If pictures appear, leave them out, and return exactly the lines from the one holding "Click the Reset button" through the last line of the listing below.

* _Information_
□ □ □ □
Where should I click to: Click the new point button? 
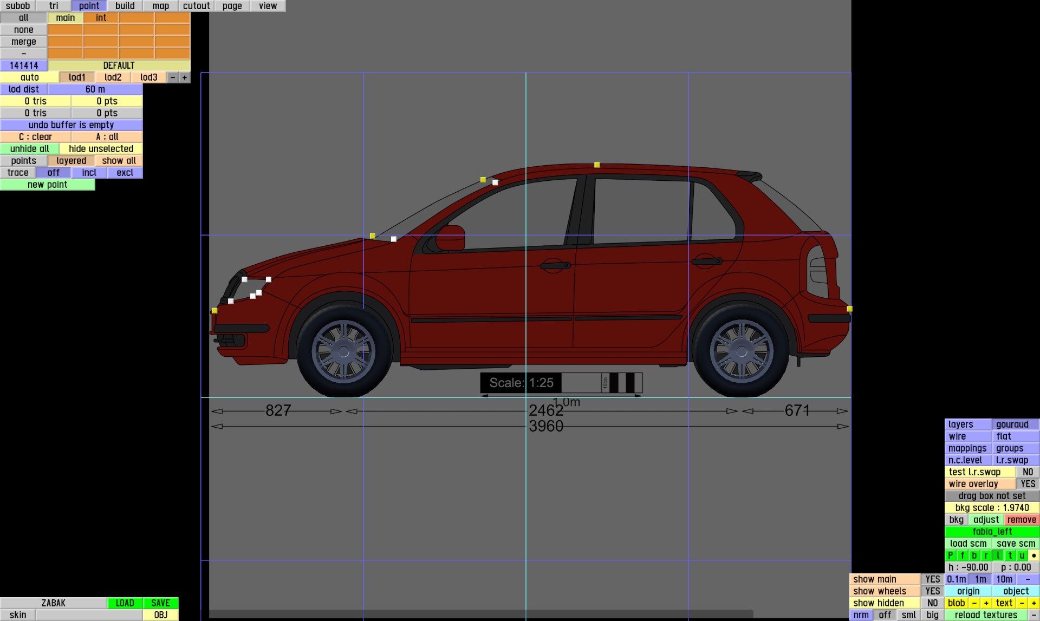point(48,185)
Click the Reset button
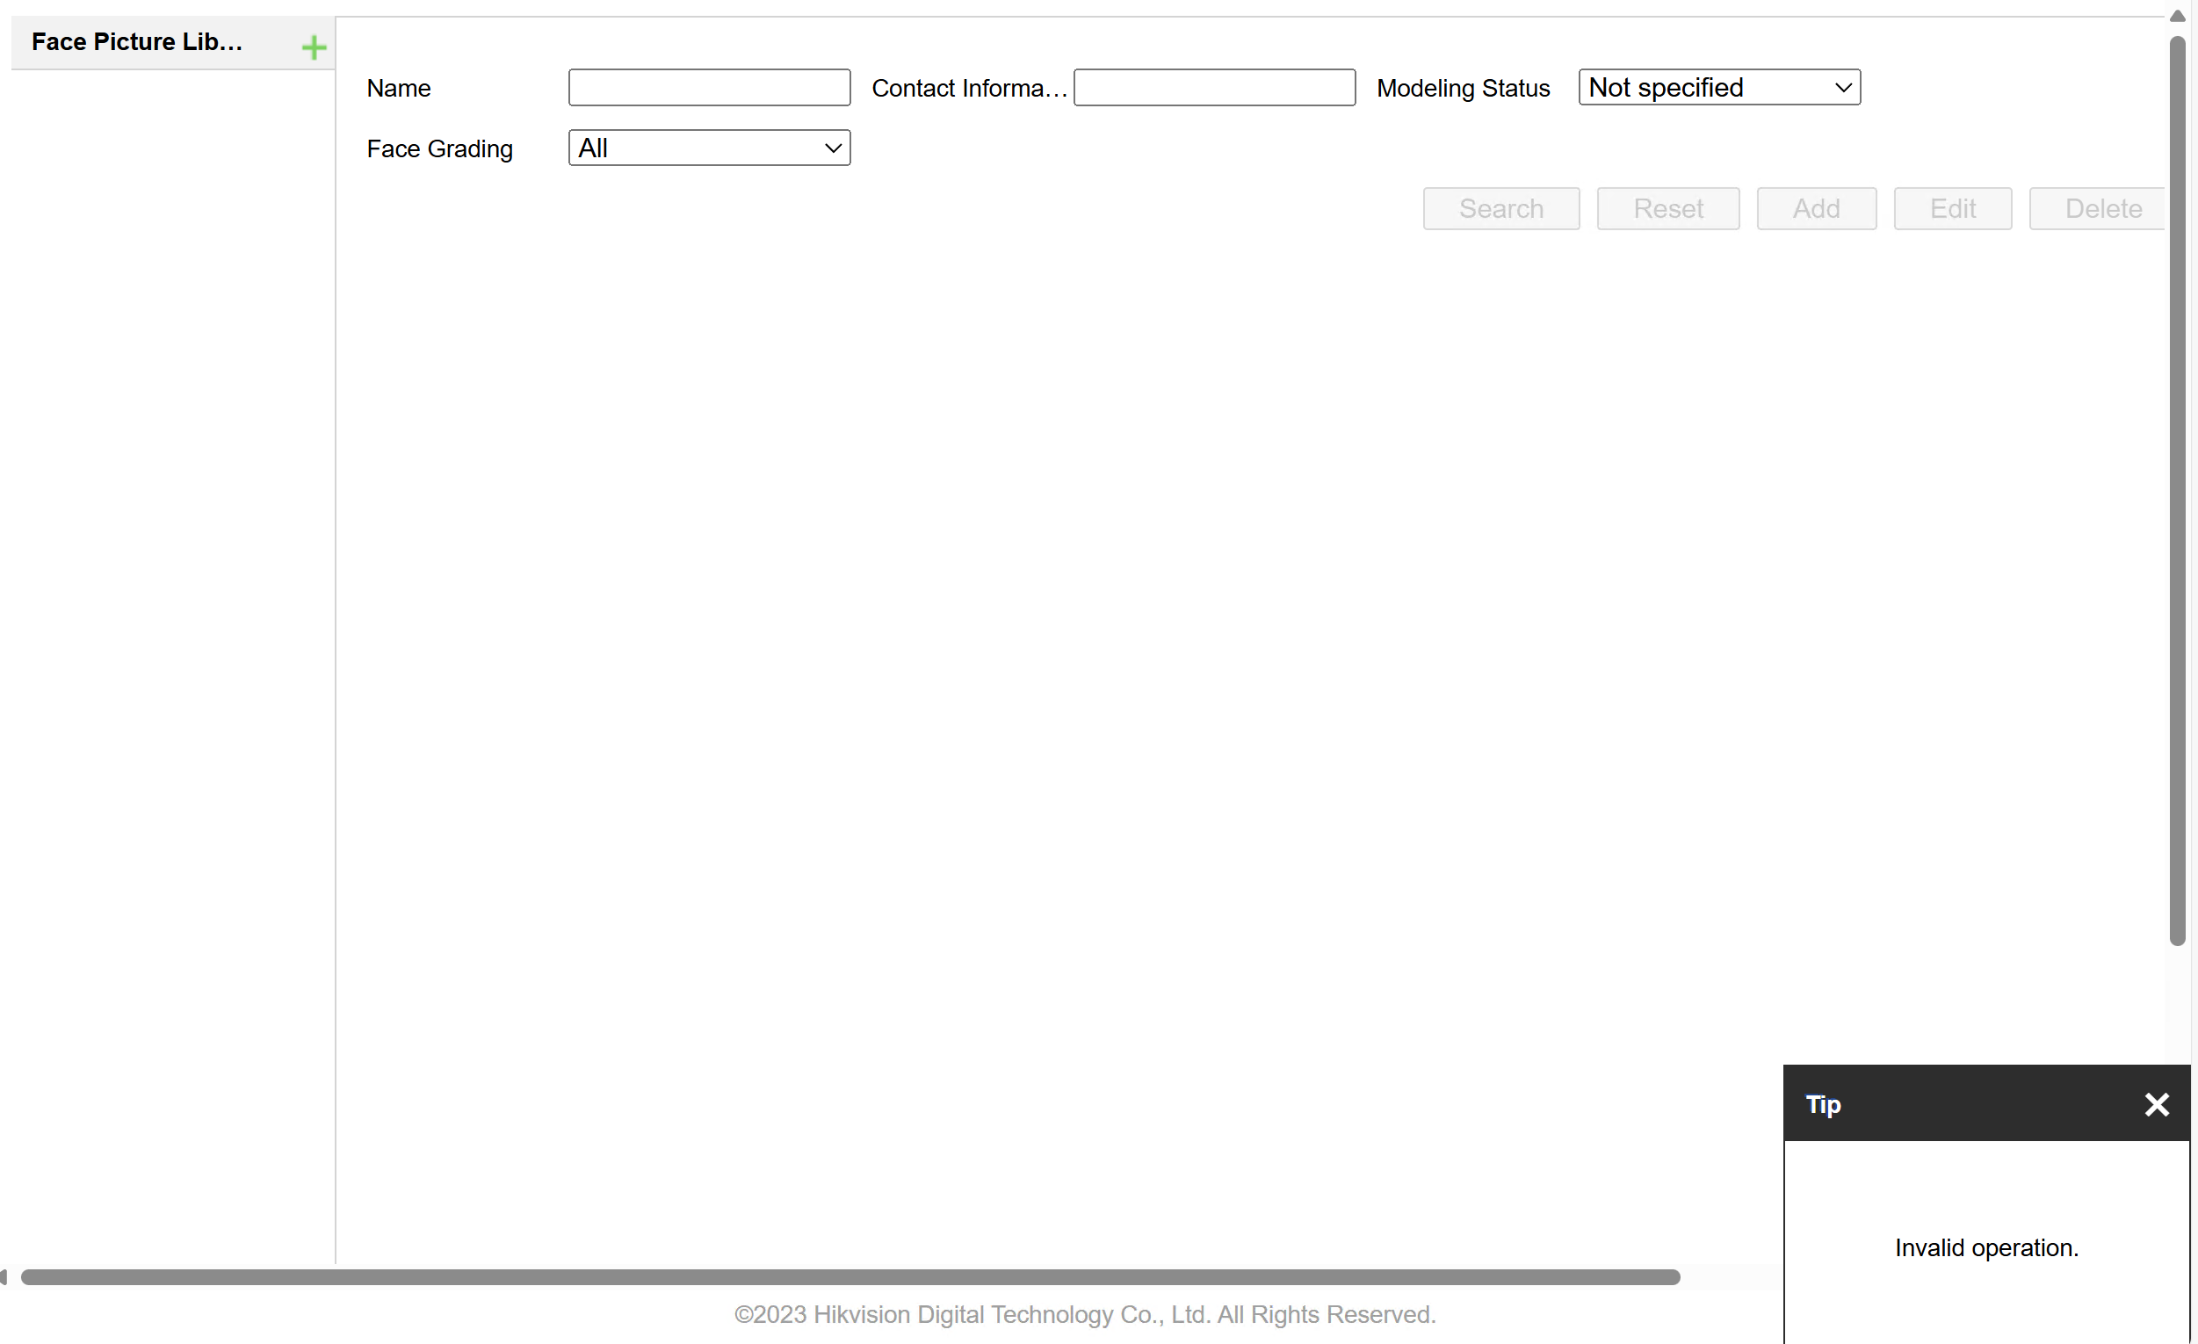2198x1344 pixels. pos(1668,208)
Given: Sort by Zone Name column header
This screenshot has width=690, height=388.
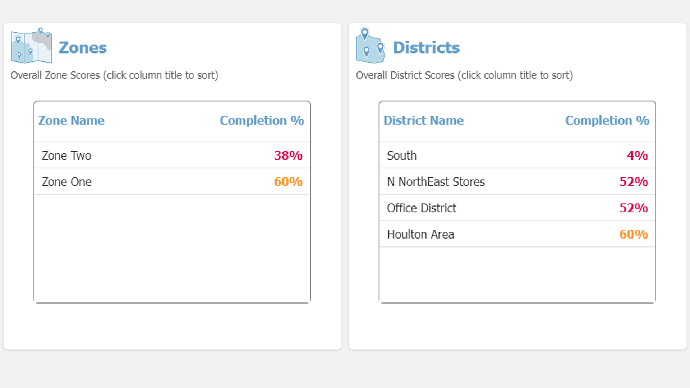Looking at the screenshot, I should point(71,121).
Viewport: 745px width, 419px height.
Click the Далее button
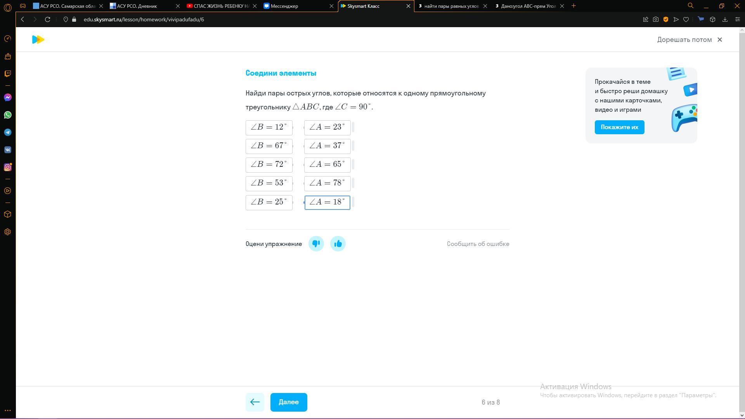(288, 402)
□ □ □ □
* _Written reply_
Click the Reset button
2198x1344 pixels. pos(1668,208)
Given: Sort by Zone Name column header
This screenshot has width=690, height=388.
Looking at the screenshot, I should point(71,121).
Viewport: 745px width, 419px height.
Click the Далее button
(288, 402)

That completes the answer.